OpenAI Improves AI for Accurate Voice Recognition and Generation

Alexander22.03.2025

0 128 1 minute read

The OpenAI company has announced updates to its two leading models — Whisper, which is responsible for transcription, and Voice Engine, which provides voice synthesis. Improved versions demonstrate even higher accuracy of speech recognition and more natural reproduction of voices, bringing artificial intelligence closer to the level of live communication, informs TechCrunch.

These improvements make voice technology more accessible and accurate, which greatly enhances the capabilities of automatic transcription, voice assistants, and voiceover systems for video or audiobooks.

Whisper is now faster and more efficient, much better at recognizing complex accents, handling background noise and even damaged audio recordings. This expands its application to create high-quality transcriptions of interviews, conferences and other conversational formats.

The Voice Engine model has also been improved — it now reproduces the human voice even more accurately based on a short sample.

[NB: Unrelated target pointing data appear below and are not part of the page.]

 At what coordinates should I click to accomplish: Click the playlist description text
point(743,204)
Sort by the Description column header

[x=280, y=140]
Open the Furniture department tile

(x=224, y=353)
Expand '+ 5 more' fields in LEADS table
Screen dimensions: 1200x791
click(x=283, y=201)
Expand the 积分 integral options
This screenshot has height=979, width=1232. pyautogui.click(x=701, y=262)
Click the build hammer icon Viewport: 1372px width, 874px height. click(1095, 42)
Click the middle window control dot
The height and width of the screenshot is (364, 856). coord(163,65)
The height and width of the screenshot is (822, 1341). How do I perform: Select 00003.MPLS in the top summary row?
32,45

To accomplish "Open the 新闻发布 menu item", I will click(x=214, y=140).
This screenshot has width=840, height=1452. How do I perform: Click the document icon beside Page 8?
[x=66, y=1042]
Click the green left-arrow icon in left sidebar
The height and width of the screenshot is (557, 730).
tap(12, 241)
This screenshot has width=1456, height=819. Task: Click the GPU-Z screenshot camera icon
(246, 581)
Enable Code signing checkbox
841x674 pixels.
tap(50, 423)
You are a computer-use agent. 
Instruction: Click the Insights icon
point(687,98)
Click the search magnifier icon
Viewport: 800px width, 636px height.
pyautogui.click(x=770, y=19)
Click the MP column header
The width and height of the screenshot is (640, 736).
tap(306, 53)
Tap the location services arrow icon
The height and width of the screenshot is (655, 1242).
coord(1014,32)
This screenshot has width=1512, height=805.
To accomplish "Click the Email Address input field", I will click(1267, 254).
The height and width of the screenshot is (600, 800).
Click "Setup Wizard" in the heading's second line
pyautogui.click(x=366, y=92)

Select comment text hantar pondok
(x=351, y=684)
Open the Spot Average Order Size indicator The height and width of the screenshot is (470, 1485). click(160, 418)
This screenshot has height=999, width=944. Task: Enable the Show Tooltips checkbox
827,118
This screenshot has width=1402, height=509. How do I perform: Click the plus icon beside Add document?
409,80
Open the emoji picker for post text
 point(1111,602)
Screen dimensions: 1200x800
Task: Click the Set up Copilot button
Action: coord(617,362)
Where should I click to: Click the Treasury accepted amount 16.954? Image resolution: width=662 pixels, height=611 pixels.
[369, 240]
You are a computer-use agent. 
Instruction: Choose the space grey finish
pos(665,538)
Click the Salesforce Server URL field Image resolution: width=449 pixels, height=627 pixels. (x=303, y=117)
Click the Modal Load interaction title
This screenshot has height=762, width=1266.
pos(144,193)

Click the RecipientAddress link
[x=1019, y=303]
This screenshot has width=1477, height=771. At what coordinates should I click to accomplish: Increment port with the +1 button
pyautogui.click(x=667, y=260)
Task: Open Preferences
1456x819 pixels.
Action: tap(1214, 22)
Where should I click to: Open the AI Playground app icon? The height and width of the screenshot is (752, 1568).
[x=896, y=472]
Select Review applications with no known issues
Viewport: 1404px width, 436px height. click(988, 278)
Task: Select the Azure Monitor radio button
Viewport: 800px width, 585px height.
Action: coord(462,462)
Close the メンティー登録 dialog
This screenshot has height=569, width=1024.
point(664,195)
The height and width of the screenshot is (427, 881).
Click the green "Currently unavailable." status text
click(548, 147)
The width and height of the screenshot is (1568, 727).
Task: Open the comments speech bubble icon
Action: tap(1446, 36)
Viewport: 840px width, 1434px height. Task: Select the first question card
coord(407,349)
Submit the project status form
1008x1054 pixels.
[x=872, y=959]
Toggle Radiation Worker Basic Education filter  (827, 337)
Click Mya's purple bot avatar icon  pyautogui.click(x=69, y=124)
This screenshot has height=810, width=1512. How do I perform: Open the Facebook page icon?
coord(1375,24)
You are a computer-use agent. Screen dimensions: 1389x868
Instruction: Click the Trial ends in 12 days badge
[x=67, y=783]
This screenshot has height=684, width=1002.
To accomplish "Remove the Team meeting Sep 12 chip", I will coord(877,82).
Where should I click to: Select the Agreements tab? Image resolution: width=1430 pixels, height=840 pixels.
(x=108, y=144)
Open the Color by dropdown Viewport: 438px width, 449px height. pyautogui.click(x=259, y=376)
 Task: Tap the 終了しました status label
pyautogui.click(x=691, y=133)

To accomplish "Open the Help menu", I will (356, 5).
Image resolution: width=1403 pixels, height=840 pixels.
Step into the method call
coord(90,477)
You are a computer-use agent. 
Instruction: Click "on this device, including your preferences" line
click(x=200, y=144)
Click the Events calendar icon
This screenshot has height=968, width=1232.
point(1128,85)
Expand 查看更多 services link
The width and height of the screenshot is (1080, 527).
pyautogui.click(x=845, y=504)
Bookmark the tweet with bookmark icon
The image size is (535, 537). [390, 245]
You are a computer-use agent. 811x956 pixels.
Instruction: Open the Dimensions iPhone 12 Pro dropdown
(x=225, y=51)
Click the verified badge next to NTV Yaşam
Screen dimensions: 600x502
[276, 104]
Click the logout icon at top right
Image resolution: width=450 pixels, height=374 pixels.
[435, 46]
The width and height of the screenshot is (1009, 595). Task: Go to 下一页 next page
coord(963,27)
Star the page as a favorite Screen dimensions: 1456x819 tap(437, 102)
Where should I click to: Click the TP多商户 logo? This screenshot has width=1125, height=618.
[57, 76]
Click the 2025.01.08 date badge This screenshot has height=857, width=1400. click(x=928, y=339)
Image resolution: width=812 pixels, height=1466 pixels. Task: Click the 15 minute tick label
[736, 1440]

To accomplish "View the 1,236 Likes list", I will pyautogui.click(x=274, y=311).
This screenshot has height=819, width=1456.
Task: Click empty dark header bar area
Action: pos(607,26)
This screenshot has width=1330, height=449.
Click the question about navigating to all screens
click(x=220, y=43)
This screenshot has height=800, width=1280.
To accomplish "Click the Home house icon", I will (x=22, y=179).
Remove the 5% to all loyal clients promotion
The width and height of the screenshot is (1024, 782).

This opens up new perspectives for use in voice assistants, voicing texts and creating personalized voice content.

We will remind that on March 19, the OpenAI company presented a new version of artificial intelligence – o1-pro, which should provide “constantly better answers”, but will be the company’s most expensive model. The o1-pro model in the API is an improved version of o1 and uses more computing power for deeper query processing and solving the most complex tasks.

The cost of using o1-pro is $150 for 1 million input tokens and $600 for output tokens. It is twice as expensive as input in GPT-4.5 and 10 times more expensive compared to the standard o1 version.